Dominican men are probably no different than most men, though they seemed to have taken the art of cheating to a higher level. At least that’s the view offered in This Is How You Lose, a collection of nine stories replete with ghetto humor, elegant phrases, and poignant tales of immigrants looking for love to overcome their loneliness in the mean streets of the Northeast.

The main character in most of these stories is Yunior, the hip-hop narrator we found in Diaz’s previous books, Drown and The Brief Wondrous Life of Oscar Wao. Older and better educated – yet no wiser – Yunior can’t seem to shake loose the old habits of a player.  It’s in his nature to deceive women. And he suffers for his transgressions.

In the first story of the collection, “The Sun, The Moon, The Stars,” Yunior describes himself as “weak, full of mistakes, but basically good.” His girlfriend, who has caught him cheating, sees him as a typical Dominican man; a “sucio,” a dirty man who plays with many women.

Aware of his weakness, Yunior always tries to make up with the woman he has hurt. But as always, she turns out to be stronger than he imagined, and even months after a break up, a letter from an ex leaves him in anguish and with an aching heart: “Magda’s handwriting still blasted every molecule of air out of my lungs.”

In the last story, “The Cheater’s Guide to Love,” Yunior hasn’t changed. This time his fiancée has caught him cheating with 50 women over a period of several years.  Yunior thinks he can win her back by trying “every trick in the book” (a myriad of tactics that range from quoting Pablo Neruda, to taking classes for sex addicts), but fails miserably. He’s physically and emotionally broke and everything in his life goes south. What goes around comes around, and Yunior can’t seem to figure that out.

What he does know is that his father and older brother were the role models for his cheating ways. “Invierno” recounts the time when Yunior, along with his brother and mother, arrive in the United States to reunite with his father only to find that life in this country is a “difficult place where even the devil gets his ass beat.” They also discover that his father has a mistress, and the mother must suffer silently if she is to keep the family together and survive.

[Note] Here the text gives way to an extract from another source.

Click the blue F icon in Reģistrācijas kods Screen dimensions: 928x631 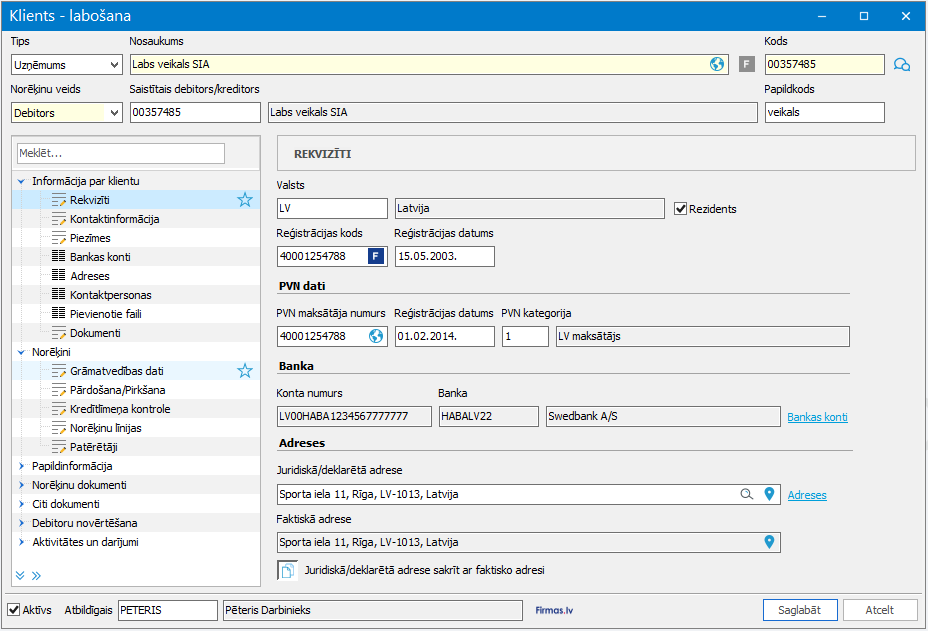(376, 257)
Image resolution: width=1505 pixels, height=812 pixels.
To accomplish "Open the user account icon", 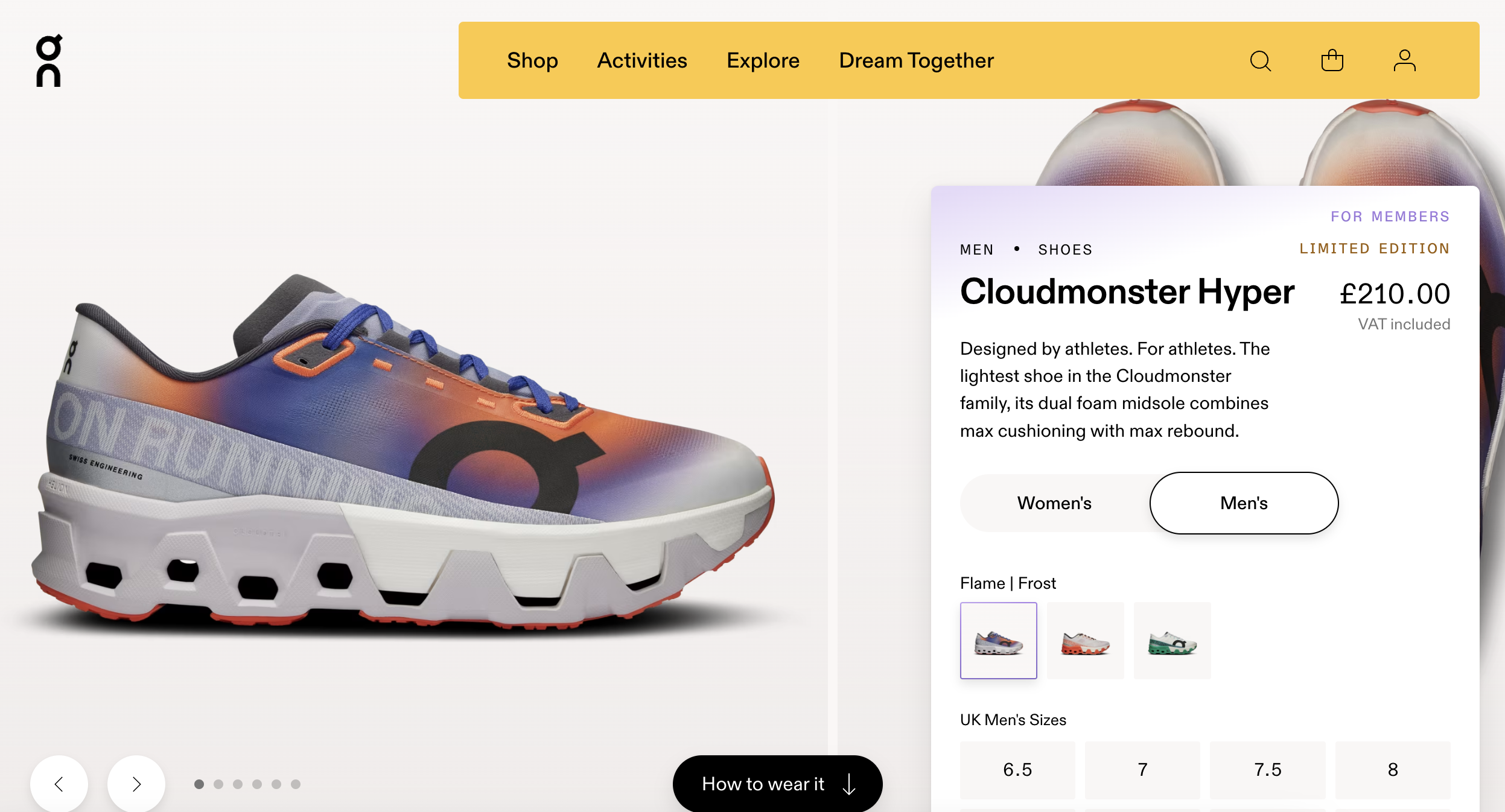I will click(x=1404, y=61).
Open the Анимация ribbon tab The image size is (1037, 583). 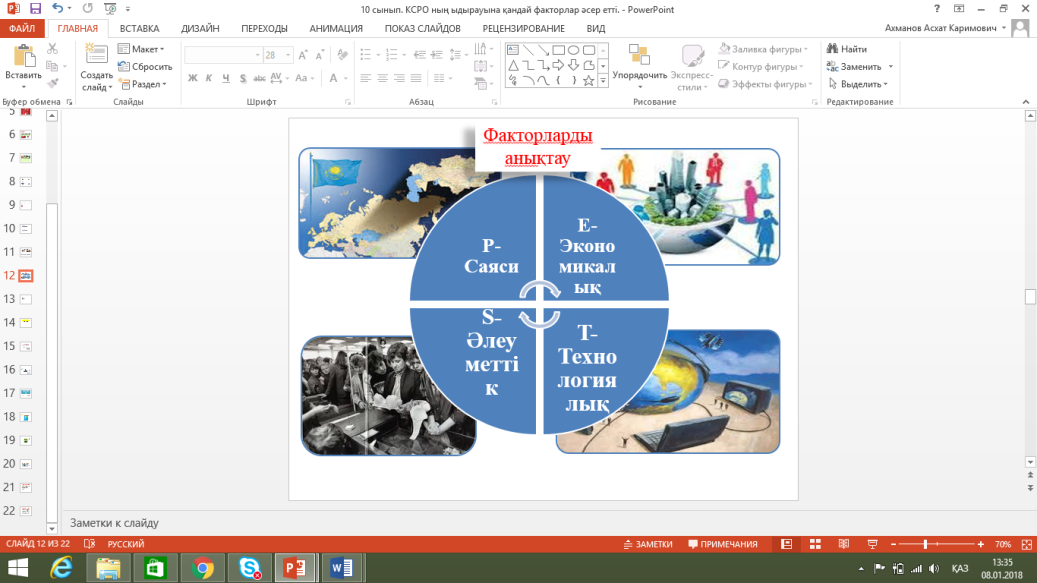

Yunior is not in every story. “Otravida, Otravez,” is a poignant story about a woman who washes sheets in a hospital and has a boyfriend who is married to a woman he left behind in the Dominican Republic. Written in the first person, Diaz does an amazing job in capturing the sadness of a woman who longs for love, security, and the return to her homeland.

In this coda to his Pulitzer-Prize winning novel, The Brief Wondrous Life of Oscar Wao, Diaz shows that he is a master storyteller, using hip language from the Dominican ghetto, and poetic phrases so sharply honed they cut to the heart with inspiration.  He portrays the lives of poor Latino immigrants in a way that is not sentimental or romantic, but moving and sympathetic: an existence that simply is.